The US Federal Reserve has started, the European Central Bank (ECB) is stopping its bond purchases and even the Bank of Japan is adjusting its response. This is bad news for bonds, especially the long end of yield curves. Worse still, this is happening at a time when several countries have begun to loosen fiscal policy. The fact one of the main sources of demand for bonds is disappearing at the precise moment several governments are looking to expand their deficits is troubling.
With central banks stepping back at the same time as governments are starting to supply more bonds, sovereign bond risk will have to be re-priced. The likelihood is that yield curves will steepen. Within Europe, the Italian market looks especially fragile, with Rome on a collision course with the EU over its 2019 budget. That suggests other peripheral euro zone markets could also be vulnerable, especially with the ECB now curtailing bond purchases and set to raise rates in 2019.
Wider corporate bond spreads
Corporate bond markets are likely to come under continued pressure in 2019. Many companies are now facing significant pressure to reduce their debt load after years of overextending their balance sheets to fund acquisitions and share buybacks. Spreads over government bonds look set to widen, pushing up corporate interest costs.
In Europe, many investors have yet to fully grasp that the ECB, which now owns as much as 30 per cent of the European investment-grade market, is set to begin to unwind its asset-purchase programme next year. The impact that could have on the market could be bigger than anticipated.
Mounting pressure to get debt under control
Drilling down into individual companies’ financial positions will be more important than ever. That is largely because non-financial corporations have issued record amounts of debt in recent years. With interest rates rising, many of these companies are struggling to get debt under control.
The credit quality of many companies rated A and BBB has already deteriorated. Until recently, rating agencies had given them the benefit of the doubt but that is also starting to change. Whereas investors were happy to snap up debt in a world fuelled by QE, downgrades and falling bond prices should be expected for the most vulnerable companies as rates continue to climb.
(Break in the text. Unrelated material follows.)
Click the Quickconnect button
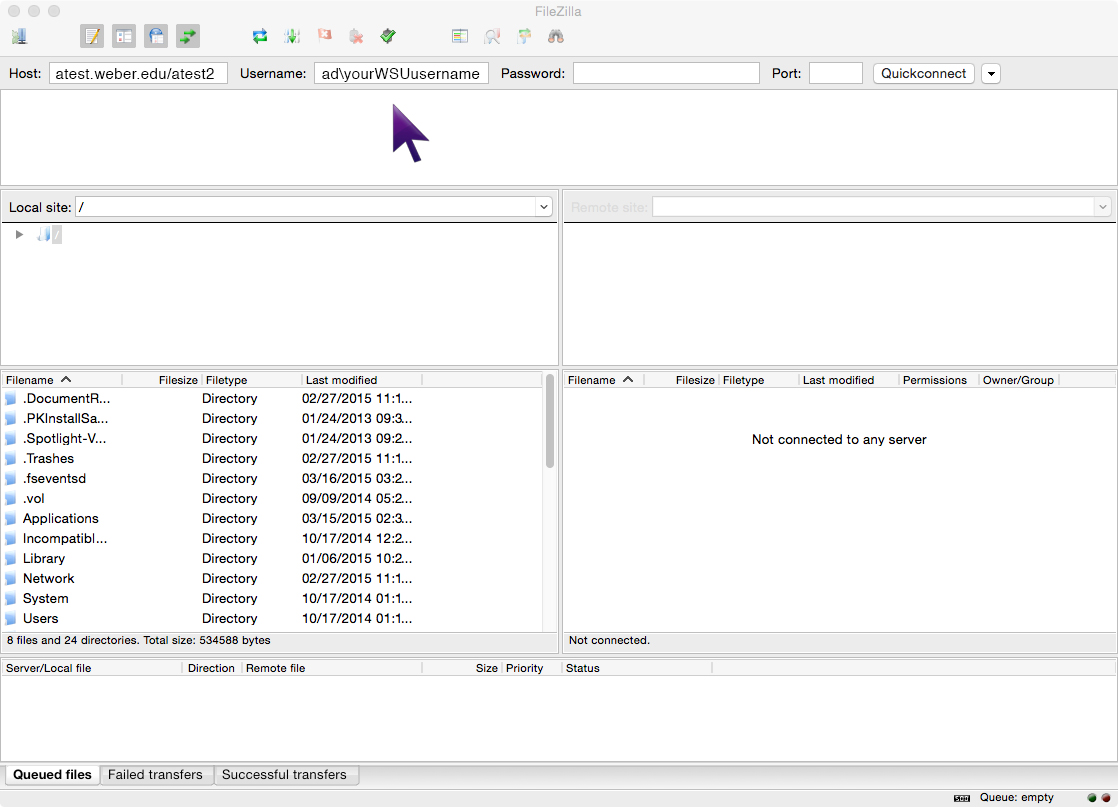The image size is (1118, 807). click(x=923, y=73)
Emerging market debt could rebound
Emerging market debt yields are again starting to look attractive, although investors need to be extremely selective. For example, the real yield spread between the South Africa component of the JPMorgan GBI-EM index and ten-year US Treasuries was 437 basis points on 30 November, compared to its ten-year monthly average of 271 basis points. For Indonesia, that spread was 438 basis points versus its ten-year average of 301 basis points, while the spread for Mexico was 509 basis points versus an historical average of 292 basis points.
Bonds issued by banks look relatively attractive
Bank debt seems poised to outperform other parts of the corporate bond market, especially at the shorter end of the curve. Lenders have greatly strengthened their balanced sheets since the financial crisis, partly by raising capital, whereas non-financial corporations’ balance sheets have veered in the opposite direction. The fact that the market is heavily regulated should also comfort investors.